Exam Assignment 1

A01: Web Scraper

In this assignment, the task is to write a web scraper that scrapes but also analyzes information on some web sites built especially for this assignment. The idea is that you are going to write a scraper/agent that is designed to solve a specific problem.

You will get the main page to proceed from which links to three different web sites. You don't have to care about how they work internally, just the HTML they are rendering and how to form your HTTP request to get the data you want for analyzing.

Your starting point is https://courselab.lnu.se/scraper-site-1, which should also be the starting point in your scraping script, meaning that no more hardcoded URLs should be used in your code (except for the AJAX call in the cinema site). Your scraping script should also be able to handle the alternative server (see below).

Goals for this assignment

These are the main goals for this assignment.

  • Get practical experience in building a web scraper.
  • Get knowledge about HTTP and use it when building an application in Node.js.
  • Analyze the traffic between the client and the server.
  • Get practical knowledge of asynchronous programming in Node.js.
  • Analyze and solve a problem with JavaScript code.
  • Using Git to show progress in your work.

A friendly hint, make sure to make the exercise "Promising Web Scraper" before moving into this assignment.

Scenario

The three friends Peter, Paul, and Mary usually get together one weekend every month to see a movie and, after that, eat at a restaurant. The problem is that it is hard to plan this event since they must find a time slot when all three are available, look for a movie that plays at the cinema that day, and finally see if they can book a table at their favorite restaurant. Since all this information is available through HTTP requests it would be nice to have a script that automates this workflow!

And that's your task...

The web sites

Your script should start to scrape the links at the starting-URL and continue from there.
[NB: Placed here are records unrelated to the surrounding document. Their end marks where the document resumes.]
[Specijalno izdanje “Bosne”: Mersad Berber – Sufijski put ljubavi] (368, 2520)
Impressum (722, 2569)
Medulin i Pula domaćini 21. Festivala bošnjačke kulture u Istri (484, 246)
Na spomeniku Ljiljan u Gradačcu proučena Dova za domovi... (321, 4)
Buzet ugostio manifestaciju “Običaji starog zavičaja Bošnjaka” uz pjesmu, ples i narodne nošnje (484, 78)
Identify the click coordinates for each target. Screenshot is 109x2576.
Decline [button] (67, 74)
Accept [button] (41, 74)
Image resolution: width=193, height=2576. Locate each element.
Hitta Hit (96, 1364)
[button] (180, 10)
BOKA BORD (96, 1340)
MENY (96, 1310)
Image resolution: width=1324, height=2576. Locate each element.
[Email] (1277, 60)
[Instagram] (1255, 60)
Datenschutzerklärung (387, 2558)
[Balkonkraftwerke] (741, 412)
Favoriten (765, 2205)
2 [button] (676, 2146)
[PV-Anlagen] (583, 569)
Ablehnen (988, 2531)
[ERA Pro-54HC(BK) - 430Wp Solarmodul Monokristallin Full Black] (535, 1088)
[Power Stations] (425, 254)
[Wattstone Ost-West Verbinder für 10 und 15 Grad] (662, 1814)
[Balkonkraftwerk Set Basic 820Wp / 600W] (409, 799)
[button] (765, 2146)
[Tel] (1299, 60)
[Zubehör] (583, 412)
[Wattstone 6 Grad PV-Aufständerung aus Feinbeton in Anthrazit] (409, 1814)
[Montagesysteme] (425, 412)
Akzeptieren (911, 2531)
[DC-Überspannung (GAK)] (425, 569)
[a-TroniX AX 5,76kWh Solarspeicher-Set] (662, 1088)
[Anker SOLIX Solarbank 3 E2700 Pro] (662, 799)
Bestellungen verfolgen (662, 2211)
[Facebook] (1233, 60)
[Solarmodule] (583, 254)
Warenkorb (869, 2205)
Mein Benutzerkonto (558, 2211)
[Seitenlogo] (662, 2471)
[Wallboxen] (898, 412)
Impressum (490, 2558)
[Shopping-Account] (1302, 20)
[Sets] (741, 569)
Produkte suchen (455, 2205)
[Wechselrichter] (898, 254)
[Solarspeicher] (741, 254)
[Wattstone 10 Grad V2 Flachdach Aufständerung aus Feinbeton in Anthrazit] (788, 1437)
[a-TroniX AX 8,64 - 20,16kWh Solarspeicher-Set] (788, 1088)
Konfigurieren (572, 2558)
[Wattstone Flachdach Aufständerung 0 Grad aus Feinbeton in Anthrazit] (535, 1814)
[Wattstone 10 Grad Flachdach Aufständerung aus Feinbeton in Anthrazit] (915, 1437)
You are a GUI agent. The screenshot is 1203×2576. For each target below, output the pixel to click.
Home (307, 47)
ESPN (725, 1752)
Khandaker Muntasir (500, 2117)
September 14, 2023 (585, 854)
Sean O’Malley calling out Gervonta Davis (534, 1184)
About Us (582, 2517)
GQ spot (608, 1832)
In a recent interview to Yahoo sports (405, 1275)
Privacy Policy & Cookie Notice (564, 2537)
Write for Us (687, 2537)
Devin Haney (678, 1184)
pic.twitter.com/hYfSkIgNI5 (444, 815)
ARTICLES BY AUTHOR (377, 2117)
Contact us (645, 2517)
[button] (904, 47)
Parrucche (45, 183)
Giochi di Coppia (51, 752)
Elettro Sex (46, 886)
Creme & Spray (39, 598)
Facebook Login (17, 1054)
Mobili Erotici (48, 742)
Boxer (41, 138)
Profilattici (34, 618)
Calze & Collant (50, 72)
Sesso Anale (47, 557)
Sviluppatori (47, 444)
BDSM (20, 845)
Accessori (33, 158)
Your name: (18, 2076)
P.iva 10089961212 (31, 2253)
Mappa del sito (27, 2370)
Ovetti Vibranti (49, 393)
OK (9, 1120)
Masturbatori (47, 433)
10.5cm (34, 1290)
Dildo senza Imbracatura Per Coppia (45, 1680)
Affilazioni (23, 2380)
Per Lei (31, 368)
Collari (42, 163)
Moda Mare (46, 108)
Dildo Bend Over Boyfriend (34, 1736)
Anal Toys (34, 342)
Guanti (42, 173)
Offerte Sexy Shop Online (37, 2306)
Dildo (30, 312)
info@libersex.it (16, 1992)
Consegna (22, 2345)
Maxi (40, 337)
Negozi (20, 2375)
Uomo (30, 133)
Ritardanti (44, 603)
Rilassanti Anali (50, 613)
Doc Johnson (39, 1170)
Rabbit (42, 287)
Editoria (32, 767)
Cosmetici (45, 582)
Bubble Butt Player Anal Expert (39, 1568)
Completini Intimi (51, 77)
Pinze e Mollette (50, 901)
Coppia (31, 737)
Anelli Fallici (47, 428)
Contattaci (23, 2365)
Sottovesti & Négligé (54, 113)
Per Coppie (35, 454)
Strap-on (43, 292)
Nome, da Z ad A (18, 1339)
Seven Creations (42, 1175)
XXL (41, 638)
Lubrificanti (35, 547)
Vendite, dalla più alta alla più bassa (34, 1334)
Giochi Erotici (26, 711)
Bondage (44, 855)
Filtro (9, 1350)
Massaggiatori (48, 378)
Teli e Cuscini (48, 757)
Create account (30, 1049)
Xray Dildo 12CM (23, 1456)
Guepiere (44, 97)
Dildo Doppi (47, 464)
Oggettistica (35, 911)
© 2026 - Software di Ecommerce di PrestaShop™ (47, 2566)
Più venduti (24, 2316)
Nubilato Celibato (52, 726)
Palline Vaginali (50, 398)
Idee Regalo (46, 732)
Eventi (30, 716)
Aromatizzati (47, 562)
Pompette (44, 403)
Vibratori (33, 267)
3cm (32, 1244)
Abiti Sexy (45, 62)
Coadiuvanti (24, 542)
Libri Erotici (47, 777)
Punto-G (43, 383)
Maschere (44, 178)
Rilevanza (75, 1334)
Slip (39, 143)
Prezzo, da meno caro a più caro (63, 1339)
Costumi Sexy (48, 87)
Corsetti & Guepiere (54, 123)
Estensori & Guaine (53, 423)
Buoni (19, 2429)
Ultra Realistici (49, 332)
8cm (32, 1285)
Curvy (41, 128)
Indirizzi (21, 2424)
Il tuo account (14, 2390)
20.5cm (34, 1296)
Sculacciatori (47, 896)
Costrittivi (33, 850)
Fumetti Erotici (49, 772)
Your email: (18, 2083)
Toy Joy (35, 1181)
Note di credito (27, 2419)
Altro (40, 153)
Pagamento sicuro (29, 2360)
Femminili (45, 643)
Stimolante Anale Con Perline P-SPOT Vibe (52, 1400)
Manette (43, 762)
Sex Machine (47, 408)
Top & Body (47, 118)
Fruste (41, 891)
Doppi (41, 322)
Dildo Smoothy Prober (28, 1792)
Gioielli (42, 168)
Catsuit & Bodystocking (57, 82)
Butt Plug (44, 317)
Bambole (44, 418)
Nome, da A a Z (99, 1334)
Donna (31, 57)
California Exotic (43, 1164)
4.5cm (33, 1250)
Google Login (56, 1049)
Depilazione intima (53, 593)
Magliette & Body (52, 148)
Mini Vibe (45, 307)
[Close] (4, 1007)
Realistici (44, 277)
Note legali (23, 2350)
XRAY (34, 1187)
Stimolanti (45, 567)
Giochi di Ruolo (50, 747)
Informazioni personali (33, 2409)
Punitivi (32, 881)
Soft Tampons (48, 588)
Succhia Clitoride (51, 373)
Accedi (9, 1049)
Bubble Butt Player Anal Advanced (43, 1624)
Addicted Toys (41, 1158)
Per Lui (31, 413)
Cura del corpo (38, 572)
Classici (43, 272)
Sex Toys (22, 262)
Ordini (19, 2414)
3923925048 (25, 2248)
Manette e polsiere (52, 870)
This starting-URL should be easy to change when running your script. Remember that we are going to examine your scraper against another server when grading your assignment. As mentioned before, from this URL your application/web scraper should be able to crawl all three applications by itself. The scraper should be able to scrape all information, analyze it and present a solution to the user in a good way. Of course, there will be some points internally in the web sites where you will have to hardcode, but try to write it as general as possible (see examinations for more info).

The calendar web site

The first web site is where the three friends are syncing their calendar. Each of the friends has their page, where he/she can edit the information to let others know what day of the weekend is free. These pages are built with simple HTML and the task is to scrape the pages and analyze on what (if any) day(s) all three friends are free. The friends are only available to see each other on the weekends (Friday, Saturday, Sunday) so there is no need to handle other days.

The cinema web site

The cinema web site is a simple web site that displays the cinema's shows for the weekend. You can get which day and at which time a specific movie is running, and if it is fully booked or not. By analyzing the traffic between the client and the server you should be able to find a way to request this information and use it in your code, together with the data from the calendar site. Use the browser's inspector to analyze the traffic.

The restaurant web site

The third web site is the three friends' favorite restaurant (the only one they visit..!). To see this site, you must log in first. For this you can use the credentials below:

  • username: zeke
  • password: coys

The site will use session cookies for authorization which your application must handle in some way. After this, you can see the available booking times which you should analyze with the other data to propose a final solution.

The workflow to automate

  • Check which day or days all friends are available; if none - output this on screen
  • Get the available movies for that day(s)
  • Login to the restaurant web site and get the content
  • See when the three friends can eat. Think that they want to book a table minimum two hours after the movie starts.
  • Present the solution(s) as output in your terminal/console window (or as an HTML view)
  • [Optional] - Use the form for a user to book a table with your application

What the application should look like

Start the application passing the start URL https://courselab.lnu.se/scraper-site-1 as an argument to the process.

npm start https://courselab.lnu.se/scraper-site-1

The output of your application should look similar to this:

Scraping links...OK
Scraping available days...OK
Scraping showtimes...OK
Scraping possible reservations...OK

Recommendations
===============
* On Friday the movie "Keep Your Seats, Please" starts at 16:00 and there is a free table between 18:00-20:00.
* On Friday the movie "A Day at the Races" starts at 16:00 and there is a free table between 18:00-20:00.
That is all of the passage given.